- **DATASET ENTRIES**:
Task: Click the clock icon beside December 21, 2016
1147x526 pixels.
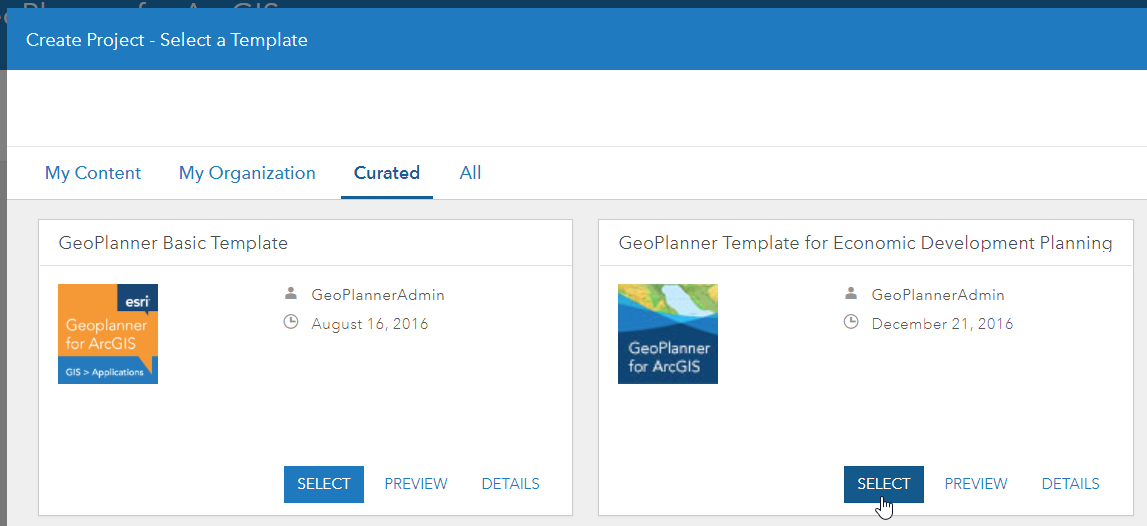Action: [x=851, y=323]
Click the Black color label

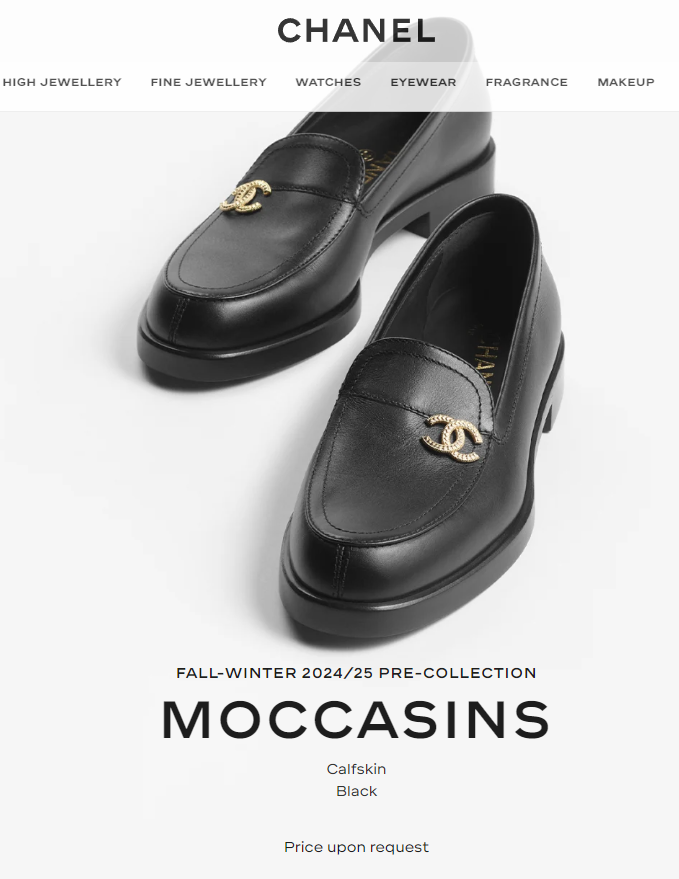pyautogui.click(x=356, y=791)
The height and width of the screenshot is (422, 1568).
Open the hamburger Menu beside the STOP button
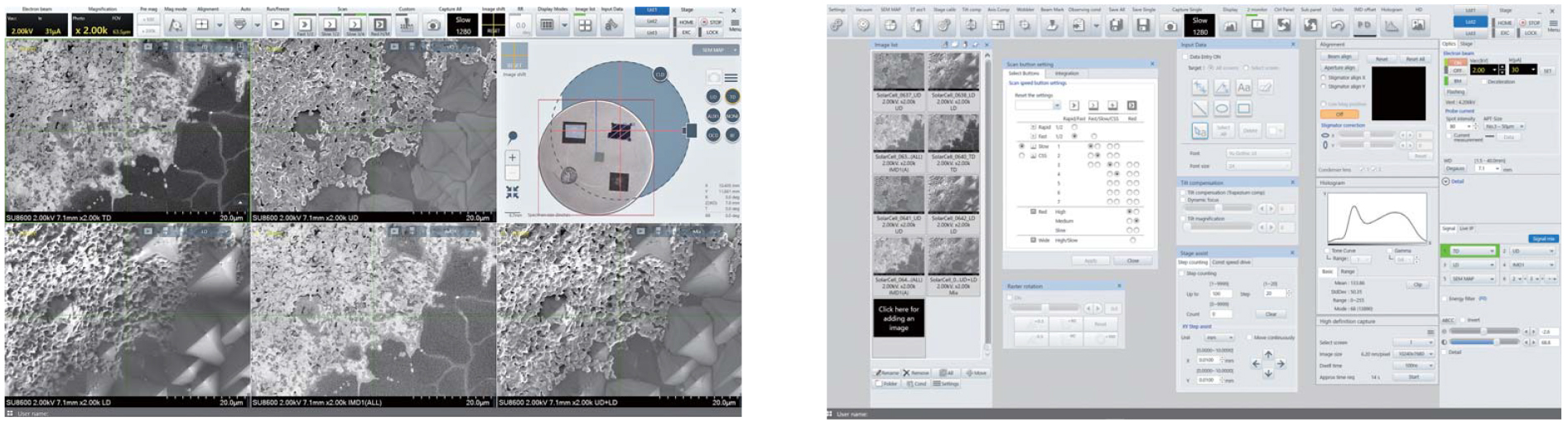(735, 23)
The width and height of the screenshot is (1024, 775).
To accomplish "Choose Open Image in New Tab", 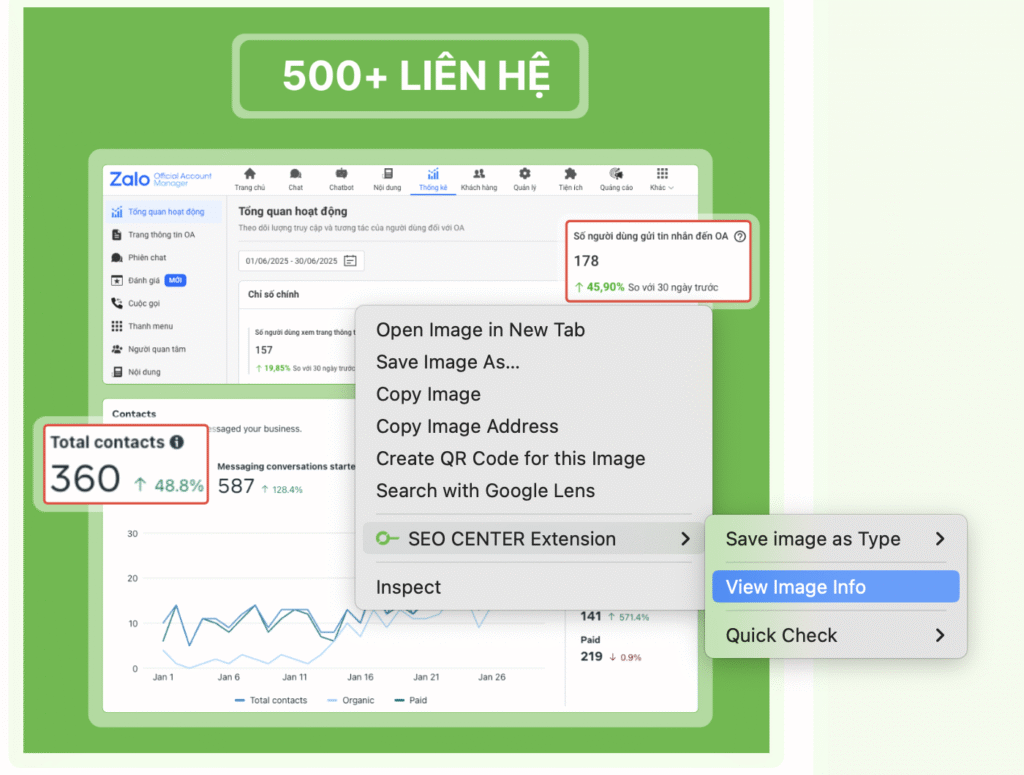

- **EXERCISE REQUIREMENTS**: The word "screenshot" may appear in lines of the entries. State how many lines hold it, as a number alone.

- **WRITTEN RESPONSE**: 2